# Facilities?



## SwiftRes (Apr 12, 2012)

What kinds of facilities do you guys have? We are currently leasing some indoor office and looking to find some indoor parking/storage as well now. Most things we find are probably a little larger than we need, and trying to brainstorm some other ways to make use of larger space(3-4k sqft) that could supplement this business.


----------



## wmhlc (Oct 8, 2012)

I have a 12,000sqft building, 2000sqft office. I lease out 3000sqft to a contractor friend and his lease payment covers my mortgage on my building. I purchased my building at a great deal so it works for me, I just have to pay property tax.

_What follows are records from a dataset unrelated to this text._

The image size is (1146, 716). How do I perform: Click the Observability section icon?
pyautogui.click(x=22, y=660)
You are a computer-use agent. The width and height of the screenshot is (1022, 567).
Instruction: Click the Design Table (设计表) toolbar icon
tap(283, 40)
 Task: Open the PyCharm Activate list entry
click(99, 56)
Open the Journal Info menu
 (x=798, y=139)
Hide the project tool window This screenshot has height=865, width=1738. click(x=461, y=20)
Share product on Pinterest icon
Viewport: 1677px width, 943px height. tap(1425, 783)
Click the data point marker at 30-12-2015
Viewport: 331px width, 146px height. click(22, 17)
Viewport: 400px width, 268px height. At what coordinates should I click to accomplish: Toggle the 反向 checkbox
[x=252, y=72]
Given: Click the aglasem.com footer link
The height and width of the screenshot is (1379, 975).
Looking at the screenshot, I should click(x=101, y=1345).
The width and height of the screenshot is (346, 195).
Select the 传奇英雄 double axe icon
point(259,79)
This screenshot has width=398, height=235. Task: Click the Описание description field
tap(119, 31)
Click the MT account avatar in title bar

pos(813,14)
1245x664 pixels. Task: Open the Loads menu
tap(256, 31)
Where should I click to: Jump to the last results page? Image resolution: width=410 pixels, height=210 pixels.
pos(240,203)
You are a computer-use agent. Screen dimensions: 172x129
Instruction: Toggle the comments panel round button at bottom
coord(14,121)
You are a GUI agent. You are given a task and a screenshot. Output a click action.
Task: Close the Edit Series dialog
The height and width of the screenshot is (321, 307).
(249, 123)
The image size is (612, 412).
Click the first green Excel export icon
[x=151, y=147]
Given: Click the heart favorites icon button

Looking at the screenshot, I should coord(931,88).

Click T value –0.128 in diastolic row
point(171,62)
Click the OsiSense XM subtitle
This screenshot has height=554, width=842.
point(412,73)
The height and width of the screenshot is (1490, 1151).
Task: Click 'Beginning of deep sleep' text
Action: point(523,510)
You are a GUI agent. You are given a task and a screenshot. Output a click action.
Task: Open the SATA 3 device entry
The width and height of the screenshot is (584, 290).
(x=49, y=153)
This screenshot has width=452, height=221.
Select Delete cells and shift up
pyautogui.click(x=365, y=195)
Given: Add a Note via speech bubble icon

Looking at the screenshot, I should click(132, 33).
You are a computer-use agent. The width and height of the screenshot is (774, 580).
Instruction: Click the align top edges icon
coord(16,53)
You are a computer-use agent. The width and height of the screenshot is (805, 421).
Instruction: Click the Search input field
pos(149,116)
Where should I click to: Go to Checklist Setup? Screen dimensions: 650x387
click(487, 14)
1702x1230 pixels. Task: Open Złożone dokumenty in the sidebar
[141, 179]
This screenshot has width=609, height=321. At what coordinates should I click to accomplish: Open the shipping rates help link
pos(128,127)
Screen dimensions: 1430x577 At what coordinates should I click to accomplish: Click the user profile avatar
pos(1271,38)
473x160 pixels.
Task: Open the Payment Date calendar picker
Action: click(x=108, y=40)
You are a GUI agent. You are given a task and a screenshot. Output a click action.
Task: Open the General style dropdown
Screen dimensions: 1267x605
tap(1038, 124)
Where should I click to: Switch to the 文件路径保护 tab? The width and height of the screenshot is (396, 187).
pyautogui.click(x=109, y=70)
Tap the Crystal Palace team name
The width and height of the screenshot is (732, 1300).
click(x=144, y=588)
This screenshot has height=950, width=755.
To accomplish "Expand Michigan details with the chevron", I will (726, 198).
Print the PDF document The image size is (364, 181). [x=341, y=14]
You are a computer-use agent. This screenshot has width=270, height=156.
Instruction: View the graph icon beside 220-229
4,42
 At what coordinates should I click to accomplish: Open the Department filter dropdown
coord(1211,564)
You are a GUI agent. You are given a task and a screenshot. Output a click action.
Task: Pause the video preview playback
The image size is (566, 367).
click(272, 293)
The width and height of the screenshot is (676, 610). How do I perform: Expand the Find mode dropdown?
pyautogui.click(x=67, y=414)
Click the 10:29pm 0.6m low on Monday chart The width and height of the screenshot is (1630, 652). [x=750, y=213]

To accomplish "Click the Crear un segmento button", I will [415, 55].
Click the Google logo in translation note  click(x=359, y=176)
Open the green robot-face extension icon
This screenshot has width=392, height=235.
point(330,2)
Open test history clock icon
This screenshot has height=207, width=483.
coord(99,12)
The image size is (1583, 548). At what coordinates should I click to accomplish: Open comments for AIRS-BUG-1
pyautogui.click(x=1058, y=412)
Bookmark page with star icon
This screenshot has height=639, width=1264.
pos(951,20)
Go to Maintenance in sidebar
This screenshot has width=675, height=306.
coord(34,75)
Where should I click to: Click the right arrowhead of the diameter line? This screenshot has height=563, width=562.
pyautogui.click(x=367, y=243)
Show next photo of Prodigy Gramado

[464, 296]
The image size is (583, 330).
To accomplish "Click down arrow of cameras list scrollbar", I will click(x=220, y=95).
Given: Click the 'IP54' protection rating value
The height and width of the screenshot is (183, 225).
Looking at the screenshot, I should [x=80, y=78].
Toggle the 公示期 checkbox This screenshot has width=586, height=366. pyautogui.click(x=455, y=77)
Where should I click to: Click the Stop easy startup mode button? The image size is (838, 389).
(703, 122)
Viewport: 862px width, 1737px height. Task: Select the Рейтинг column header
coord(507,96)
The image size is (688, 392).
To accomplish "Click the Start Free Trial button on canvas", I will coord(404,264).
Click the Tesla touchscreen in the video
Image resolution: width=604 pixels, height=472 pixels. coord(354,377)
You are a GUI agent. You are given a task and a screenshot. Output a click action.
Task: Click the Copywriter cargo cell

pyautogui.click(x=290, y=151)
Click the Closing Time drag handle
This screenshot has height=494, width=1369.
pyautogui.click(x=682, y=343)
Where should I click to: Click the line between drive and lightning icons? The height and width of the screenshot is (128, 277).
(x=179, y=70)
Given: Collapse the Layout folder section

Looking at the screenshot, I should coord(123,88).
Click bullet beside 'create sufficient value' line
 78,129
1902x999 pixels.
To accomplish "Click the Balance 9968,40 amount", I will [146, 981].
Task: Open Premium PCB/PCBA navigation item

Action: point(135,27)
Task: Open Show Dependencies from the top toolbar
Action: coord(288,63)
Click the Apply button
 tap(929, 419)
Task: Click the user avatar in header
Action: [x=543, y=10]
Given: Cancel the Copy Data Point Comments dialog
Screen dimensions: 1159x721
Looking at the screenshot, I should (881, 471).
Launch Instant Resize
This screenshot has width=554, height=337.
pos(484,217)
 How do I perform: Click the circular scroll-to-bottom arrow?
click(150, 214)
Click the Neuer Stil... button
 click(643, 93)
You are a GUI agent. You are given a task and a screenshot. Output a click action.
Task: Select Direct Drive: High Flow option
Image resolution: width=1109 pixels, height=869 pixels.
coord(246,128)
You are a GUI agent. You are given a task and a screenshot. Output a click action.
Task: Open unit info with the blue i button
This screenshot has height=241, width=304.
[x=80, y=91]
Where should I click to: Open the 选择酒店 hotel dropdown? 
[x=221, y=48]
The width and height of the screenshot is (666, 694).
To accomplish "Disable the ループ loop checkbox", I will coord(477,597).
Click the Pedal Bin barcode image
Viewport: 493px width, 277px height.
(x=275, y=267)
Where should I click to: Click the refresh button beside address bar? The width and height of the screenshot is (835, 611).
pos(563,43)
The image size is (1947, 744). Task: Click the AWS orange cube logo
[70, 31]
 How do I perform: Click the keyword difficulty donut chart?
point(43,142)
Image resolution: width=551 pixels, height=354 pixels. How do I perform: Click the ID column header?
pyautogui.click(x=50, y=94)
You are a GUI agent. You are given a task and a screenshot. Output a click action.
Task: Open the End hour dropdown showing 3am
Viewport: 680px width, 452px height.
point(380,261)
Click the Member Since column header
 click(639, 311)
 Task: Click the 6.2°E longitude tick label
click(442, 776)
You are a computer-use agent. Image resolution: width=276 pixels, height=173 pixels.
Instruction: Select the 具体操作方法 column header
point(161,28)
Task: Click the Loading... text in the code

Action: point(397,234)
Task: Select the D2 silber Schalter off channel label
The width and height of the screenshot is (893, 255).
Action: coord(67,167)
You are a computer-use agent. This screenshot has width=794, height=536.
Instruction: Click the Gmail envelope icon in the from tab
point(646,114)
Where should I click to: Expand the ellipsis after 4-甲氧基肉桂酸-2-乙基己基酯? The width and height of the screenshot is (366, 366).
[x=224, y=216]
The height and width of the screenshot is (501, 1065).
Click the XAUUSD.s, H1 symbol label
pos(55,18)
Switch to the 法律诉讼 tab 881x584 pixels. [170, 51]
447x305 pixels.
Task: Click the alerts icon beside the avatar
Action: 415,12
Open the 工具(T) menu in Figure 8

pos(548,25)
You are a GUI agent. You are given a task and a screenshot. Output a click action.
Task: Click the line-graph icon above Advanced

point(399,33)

I also have a small section we store personnels in, the bank pays $300 per 15 yards to store for 30 days and its a money maker because we usually have a 2nd hand store pick the stuff up from our shop and we get 10% of the sale on the items. :thumbsup:


----------



## SwiftRes (Apr 12, 2012)

That's pretty good sized. We are looking at a 3500 SF space, 90% shop, 10% office, and another 5000 SF space that's 80% shop, 20% office. We figure we could run probably 6-7 crews out of the 3500 SF space.


----------



## mtmtnman (May 1, 2012)

5 acres in the country with a 2 car garage and 24x24 shop on the end, 10x50 storage lean too behind that and 10x20 lean to behind that. No need to lock anything up. #1. i am 10 miles from town, #2. i am at the end of a dead end private road and the only access is my driveway. Trailers all sit out. All vehicles all sit out cept for 1 truck in the winter to keep the snow off my tools. 15-18 inches of moisture a year don't seem to bother stuff too bad........


----------



## SwiftRes (Apr 12, 2012)

mtmtnman said:


> 5 acres in the country with a 2 car garage and 24x24 shop on the end, 10x50 storage lean too behind that and 10x20 lean to behind that. No need to lock anything up. #1. i am 10 miles from town, #2. i am at the end of a dead end private road and the only access is my driveway. Trailers all sit out. All vehicles all sit out cept for 1 truck in the winter to keep the snow off my tools. 15-18 inches of moisture a year don't seem to bother stuff too bad........


 
Yeah I wish. I live in town, and my wife works in downtown Des Moines, so I hate to go out too far. We just leased a 1600 SF office with a 4k SF shop/basement, but the way the shop is laid out, it's only about 3k of usable space that can fit 4 vehicles. We have outdoor parking, but put some security cameras up today, so I hope some SOB tries to steal one of our trailers


----------



## mtmtnman (May 1, 2012)

SwiftRes said:


> Yeah I wish. I live in town, and my wife works in downtown Des Moines, so I hate to go out too far. We just leased a 1600 SF office with a 4k SF shop/basement, but the way the shop is laid out, it's only about 3k of usable space that can fit 4 vehicles. We have outdoor parking, but put some security cameras up today, so I hope some SOB tries to steal one of our trailers


IMHO piece of mind is worth a commute. 20 years ago when i had a real job i made a 65 mile trek to CHITcago 5 days a week so i could live where crime was low out in the country. Got smart and got the hell out of there too!!! LOL!


----------



## SwiftRes (Apr 12, 2012)

I live in the burbs, no worry about crime, but no space to sprawl out either.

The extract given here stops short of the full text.